Five Divorce Myths, Debunked

If you’re thinking about getting divorced, chances are you’ve encountered some myths about the process. Here are five divorce myths, debunked:

  1. I’m in a New York common law marriage: Many people think common law marriage is established once you’ve lived with someone for a certain number of years, no matter where you are. This is not true. Only eight states allow common law marriage, and New York is not one of them. New York will, however, recognize common law marriages established in other states.

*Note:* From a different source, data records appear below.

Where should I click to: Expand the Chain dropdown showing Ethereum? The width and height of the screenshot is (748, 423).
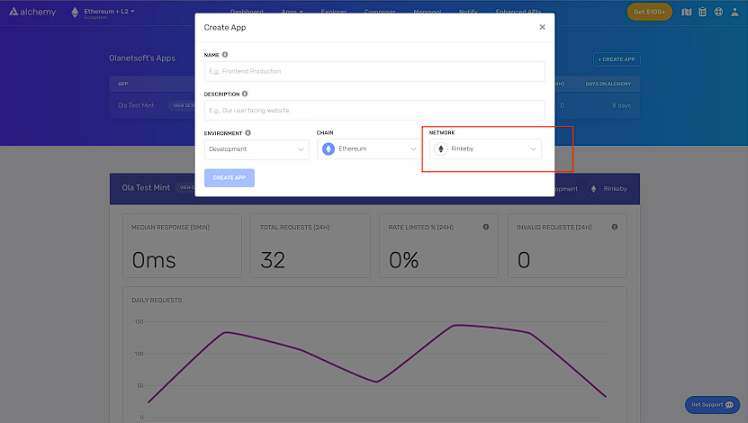click(370, 149)
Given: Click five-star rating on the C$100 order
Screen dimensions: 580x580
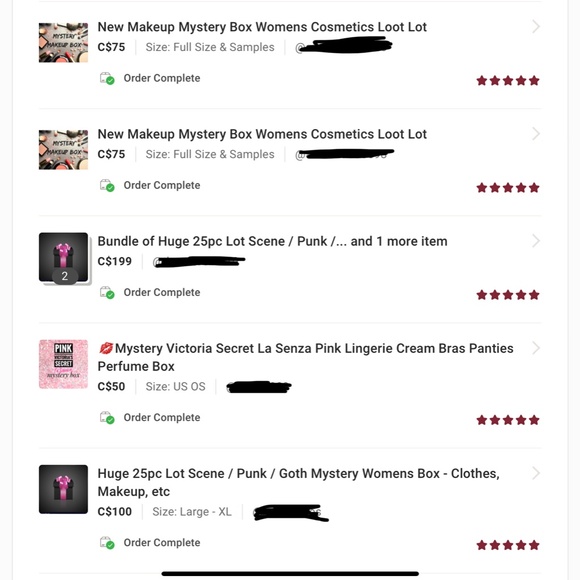Looking at the screenshot, I should 508,545.
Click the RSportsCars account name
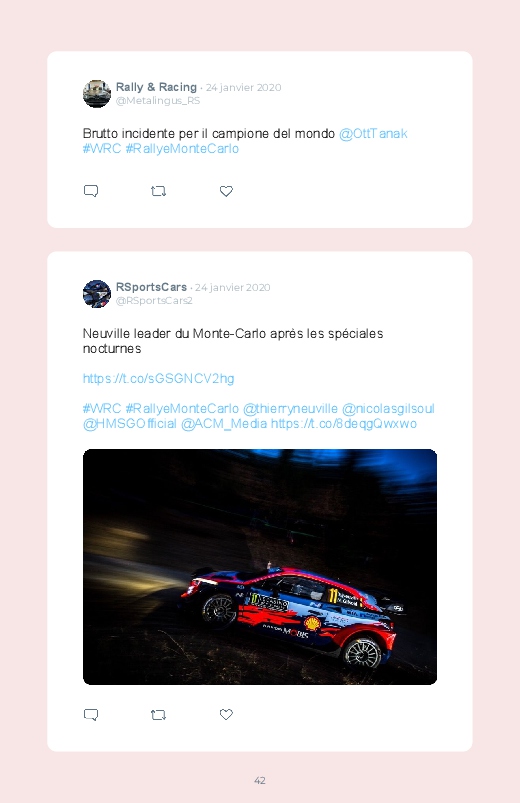The height and width of the screenshot is (803, 520). [151, 287]
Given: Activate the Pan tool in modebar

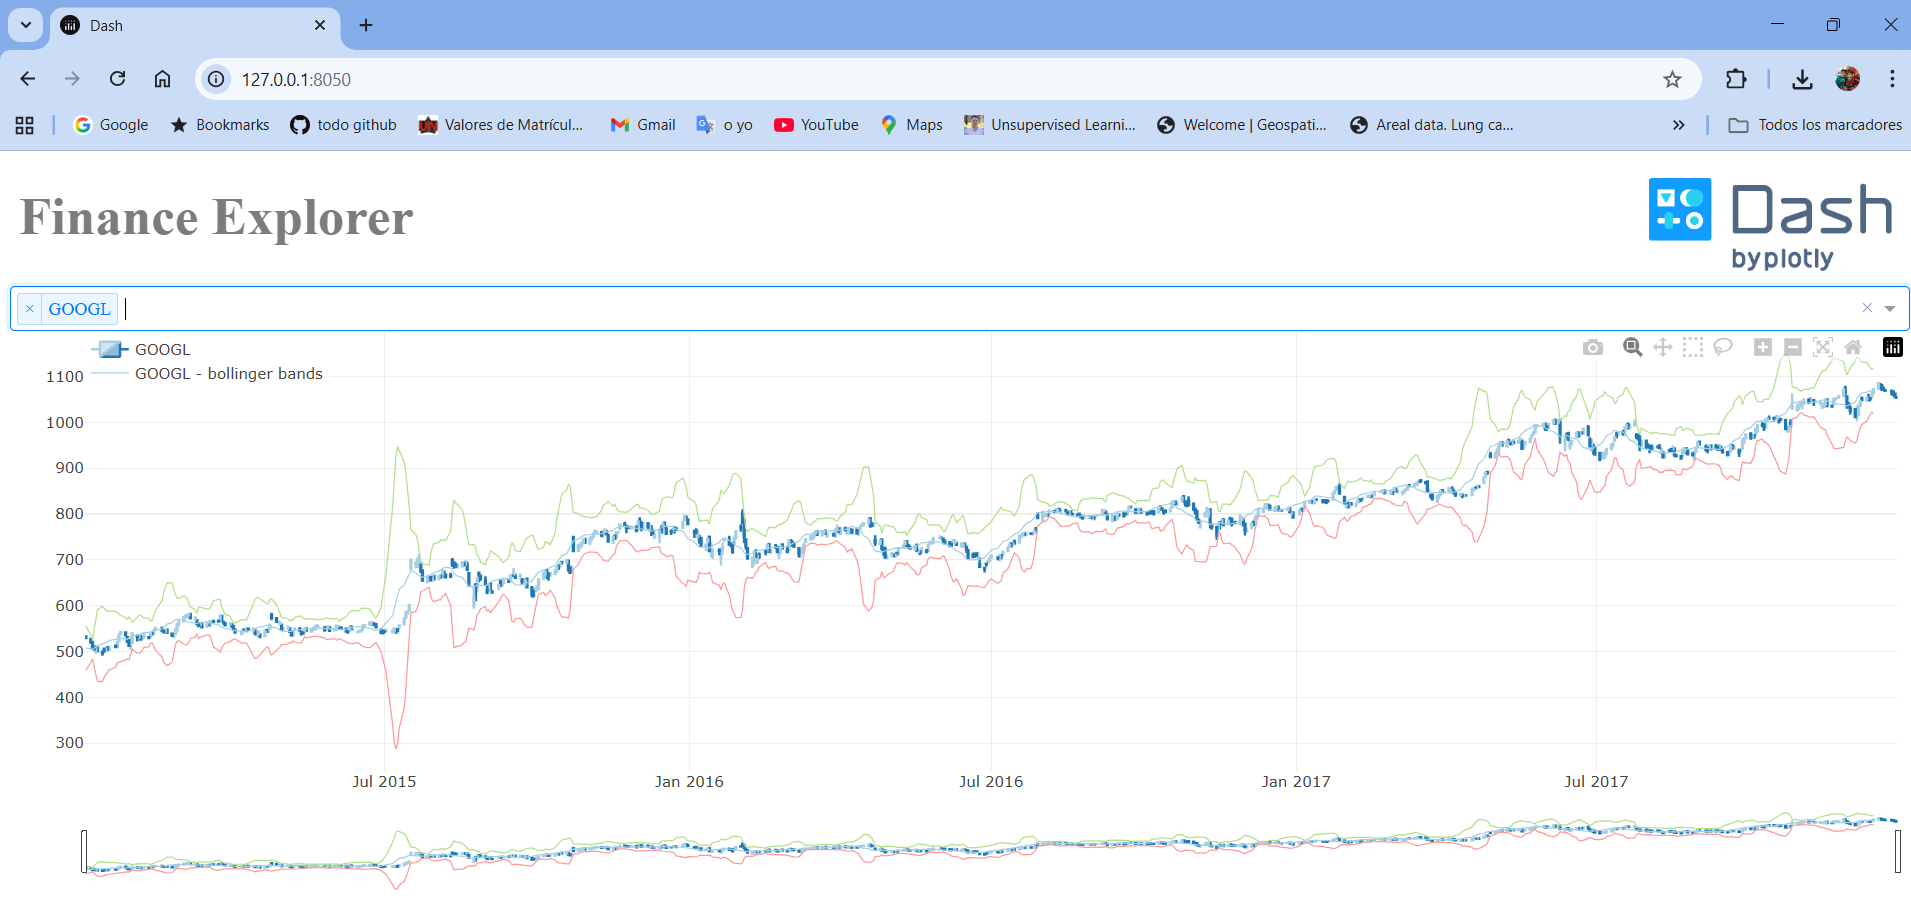Looking at the screenshot, I should pos(1663,347).
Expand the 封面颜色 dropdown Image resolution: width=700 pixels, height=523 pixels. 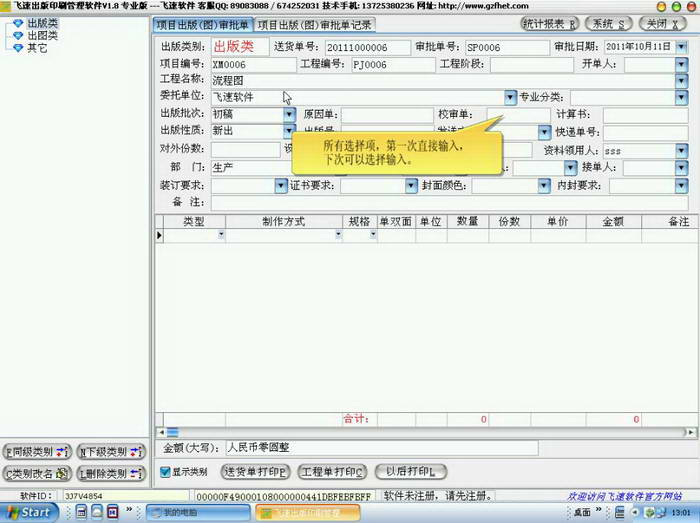(544, 185)
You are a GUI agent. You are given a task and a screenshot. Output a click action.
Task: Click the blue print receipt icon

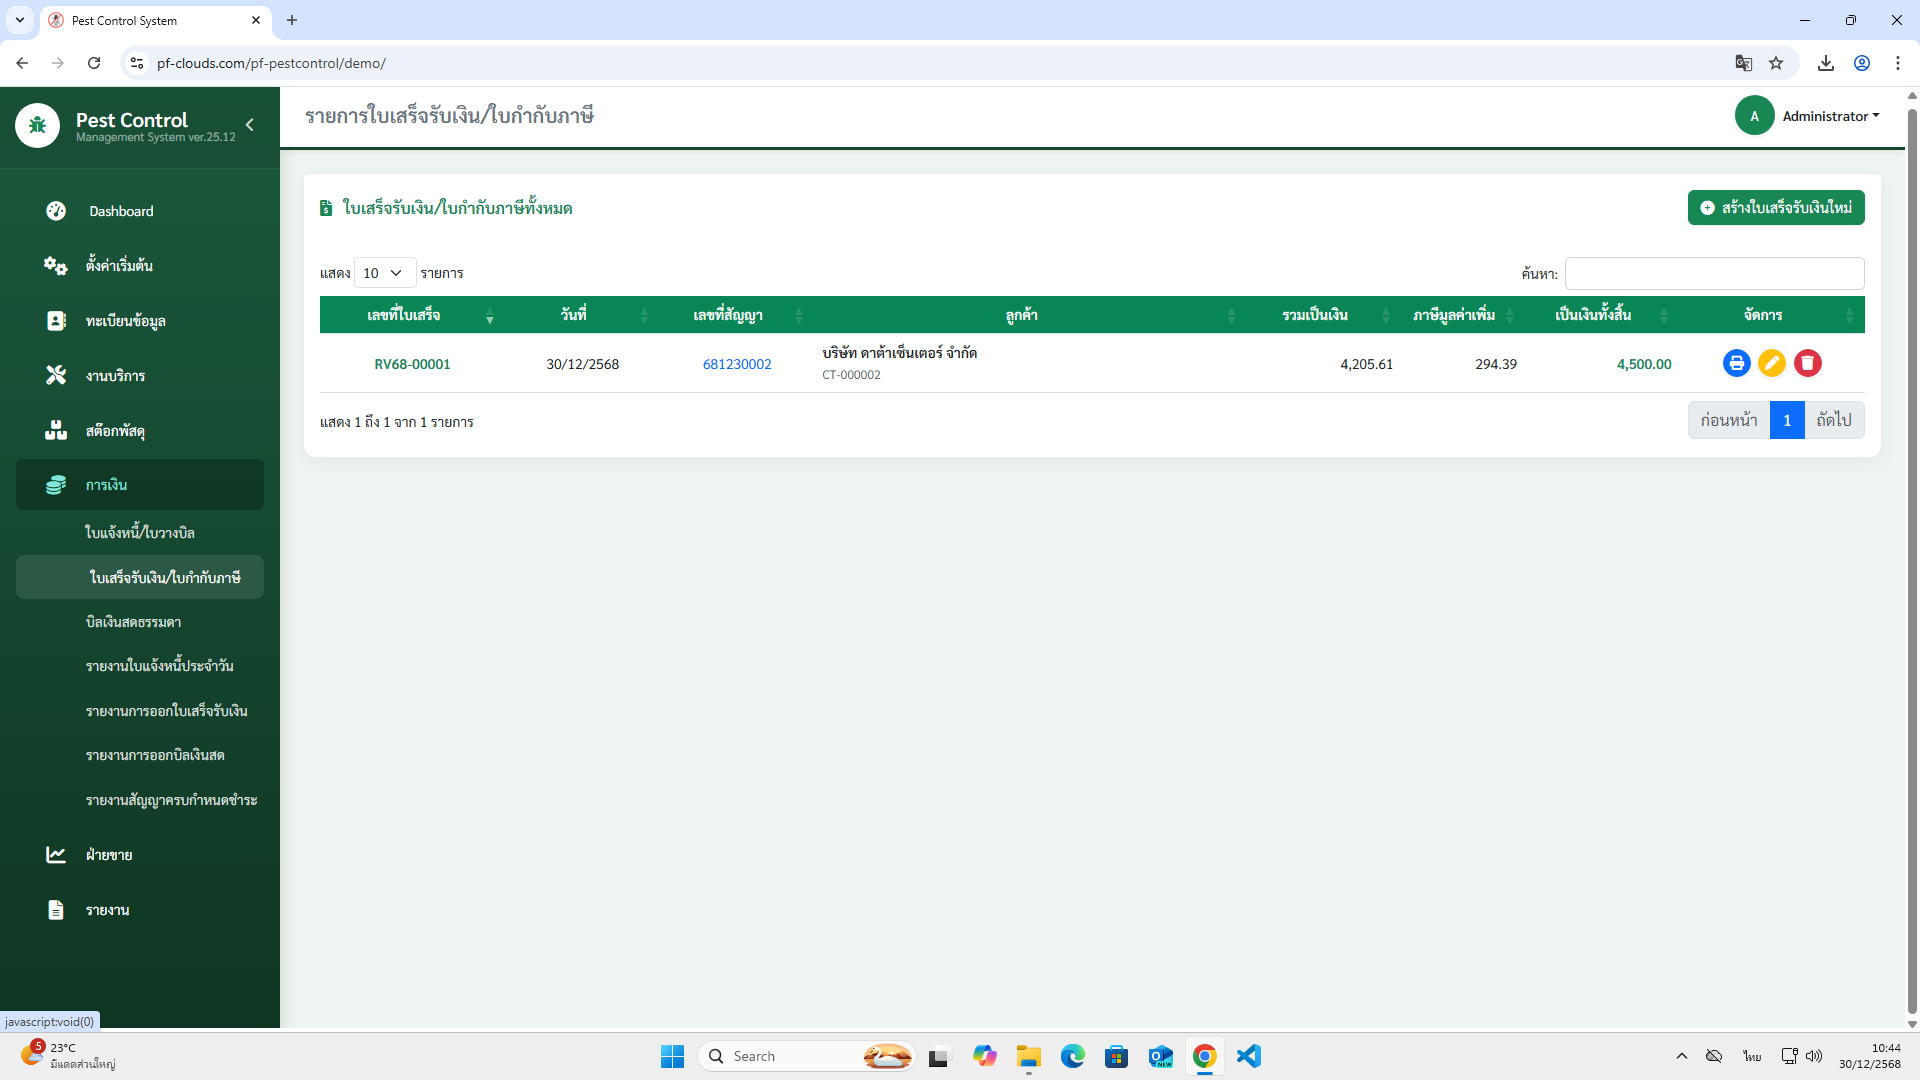tap(1736, 363)
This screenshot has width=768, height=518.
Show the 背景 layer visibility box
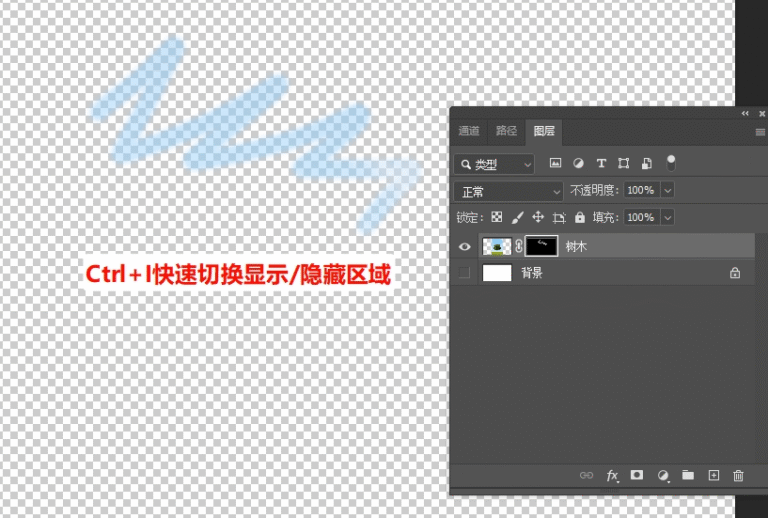click(x=464, y=273)
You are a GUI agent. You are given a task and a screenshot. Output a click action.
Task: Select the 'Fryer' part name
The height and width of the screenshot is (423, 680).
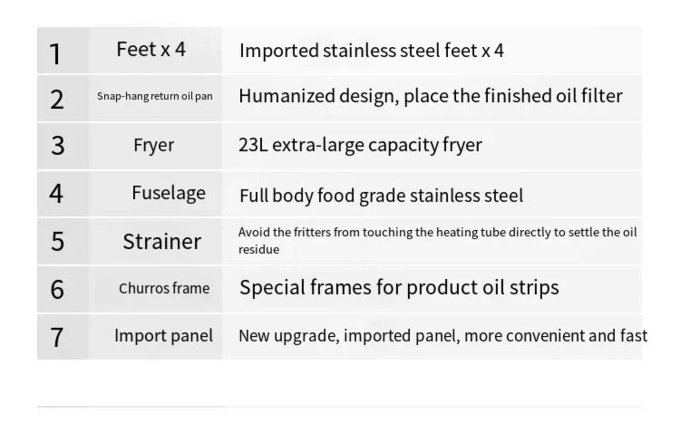pos(154,145)
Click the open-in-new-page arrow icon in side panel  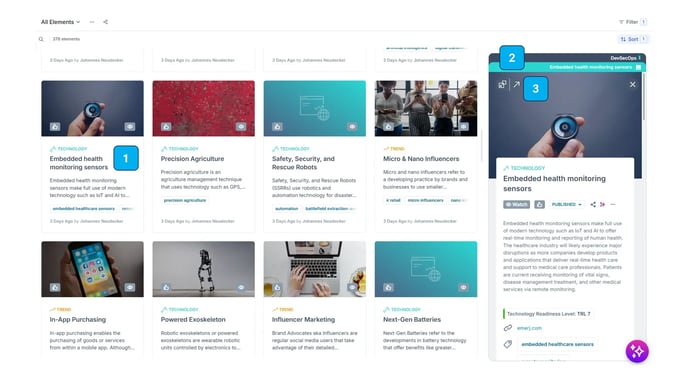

  2. Women don’t pay alimony: The idea that only husbands pay alimony, even when the wife is the breadwinner, is an outdated misconception from when women primarily engaged in domestic labor. Today, the higher earning spouse may be directed to pay spousal support. In mediation, you can decide together whether support is necessary and who pays.
  3. I never put my spouse’s name on an asset, so it’s not marital property: Marital property is calculated differently depending on which state you’re in—and simply keeping your spouse’s name off an asset may not be enough for it to be considered separate property. Consulting with an attorney will ensure you know what to expect when it comes time to divide assets, whether you choose litigation or mediation.
  4. My ex was unfaithful, so courts will favor me: Today, courts rarely consider infidelity when dividing marital assets and determining custody. While New York does allow fault-based divorces for adultery, unless your ex’s conduct was extreme, it probably will not affect a litigated divorce. In mediation, however, you and your ex are welcome to divide property however you choose.
  5. Mothers have more custodial rights than fathers: New York, along with most states, takes a “best interest of the child” approach when litigating custody matters. Unless there is a reason not to grant custody (e.g., abuse or abandonment), parents have equal rights to pursue custody and visitation. In mediation, parents can come to an agreement about how to sort out custody, support and visitation issues.